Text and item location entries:
***

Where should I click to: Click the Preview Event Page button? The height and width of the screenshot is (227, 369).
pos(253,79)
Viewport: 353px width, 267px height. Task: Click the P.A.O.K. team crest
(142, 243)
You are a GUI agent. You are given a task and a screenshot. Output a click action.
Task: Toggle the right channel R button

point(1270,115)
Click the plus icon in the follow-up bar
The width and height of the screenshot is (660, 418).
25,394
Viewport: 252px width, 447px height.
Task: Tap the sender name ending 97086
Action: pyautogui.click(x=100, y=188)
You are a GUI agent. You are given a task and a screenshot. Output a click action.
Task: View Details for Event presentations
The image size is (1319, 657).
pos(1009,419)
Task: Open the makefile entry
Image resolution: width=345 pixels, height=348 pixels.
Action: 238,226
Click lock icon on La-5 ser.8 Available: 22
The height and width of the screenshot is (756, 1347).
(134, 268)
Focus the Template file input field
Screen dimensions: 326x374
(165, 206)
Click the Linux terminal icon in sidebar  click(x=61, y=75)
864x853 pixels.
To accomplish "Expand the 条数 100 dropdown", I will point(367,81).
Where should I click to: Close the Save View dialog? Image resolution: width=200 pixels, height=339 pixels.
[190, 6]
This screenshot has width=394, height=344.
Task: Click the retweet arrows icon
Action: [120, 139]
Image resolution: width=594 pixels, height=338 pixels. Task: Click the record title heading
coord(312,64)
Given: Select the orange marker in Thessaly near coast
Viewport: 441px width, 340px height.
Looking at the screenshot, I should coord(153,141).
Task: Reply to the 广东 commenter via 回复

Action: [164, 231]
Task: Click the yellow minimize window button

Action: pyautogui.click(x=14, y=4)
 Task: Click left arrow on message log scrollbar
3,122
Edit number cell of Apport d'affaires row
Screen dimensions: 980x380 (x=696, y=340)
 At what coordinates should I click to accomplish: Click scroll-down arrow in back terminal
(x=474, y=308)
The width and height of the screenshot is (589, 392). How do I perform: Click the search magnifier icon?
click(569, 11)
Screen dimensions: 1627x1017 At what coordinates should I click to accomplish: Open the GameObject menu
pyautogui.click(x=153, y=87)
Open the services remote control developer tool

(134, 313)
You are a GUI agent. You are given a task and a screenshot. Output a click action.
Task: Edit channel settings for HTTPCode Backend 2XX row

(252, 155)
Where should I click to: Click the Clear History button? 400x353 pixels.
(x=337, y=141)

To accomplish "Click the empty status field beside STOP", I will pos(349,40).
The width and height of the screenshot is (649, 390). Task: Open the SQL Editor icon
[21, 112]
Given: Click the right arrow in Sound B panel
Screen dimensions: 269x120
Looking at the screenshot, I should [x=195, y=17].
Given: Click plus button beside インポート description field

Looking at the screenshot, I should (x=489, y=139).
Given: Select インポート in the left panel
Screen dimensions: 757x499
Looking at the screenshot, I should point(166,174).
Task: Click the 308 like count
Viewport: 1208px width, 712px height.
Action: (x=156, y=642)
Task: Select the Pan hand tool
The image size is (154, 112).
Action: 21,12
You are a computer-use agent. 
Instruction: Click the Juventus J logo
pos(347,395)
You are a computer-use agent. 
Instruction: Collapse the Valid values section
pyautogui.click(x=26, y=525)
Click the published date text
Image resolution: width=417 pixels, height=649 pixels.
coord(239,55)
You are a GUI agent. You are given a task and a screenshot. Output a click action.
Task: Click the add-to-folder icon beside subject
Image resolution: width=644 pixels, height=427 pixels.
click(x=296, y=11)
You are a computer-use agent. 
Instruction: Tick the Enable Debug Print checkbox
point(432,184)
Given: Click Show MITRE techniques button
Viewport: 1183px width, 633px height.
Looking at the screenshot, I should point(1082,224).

***

OBJECTIVE:
Beginning with the first line of the data and continuing through the line that contains "pos(1009,419)", output every line as a JSON list of strings, one string per line. Omit blank lines.

SOLUTION FOR THIS PROBLEM:
[
  "Where should I click to: Click the Preview Event Page button? The height and width of the screenshot is (227, 369).",
  "pos(253,79)",
  "Viewport: 353px width, 267px height. Task: Click the P.A.O.K. team crest",
  "(142, 243)",
  "You are a GUI agent. You are given a task and a screenshot. Output a click action.",
  "Task: Toggle the right channel R button",
  "point(1270,115)",
  "Click the plus icon in the follow-up bar",
  "The width and height of the screenshot is (660, 418).",
  "25,394",
  "Viewport: 252px width, 447px height.",
  "Task: Tap the sender name ending 97086",
  "Action: pyautogui.click(x=100, y=188)",
  "You are a GUI agent. You are given a task and a screenshot. Output a click action.",
  "Task: View Details for Event presentations",
  "The image size is (1319, 657).",
  "pos(1009,419)"
]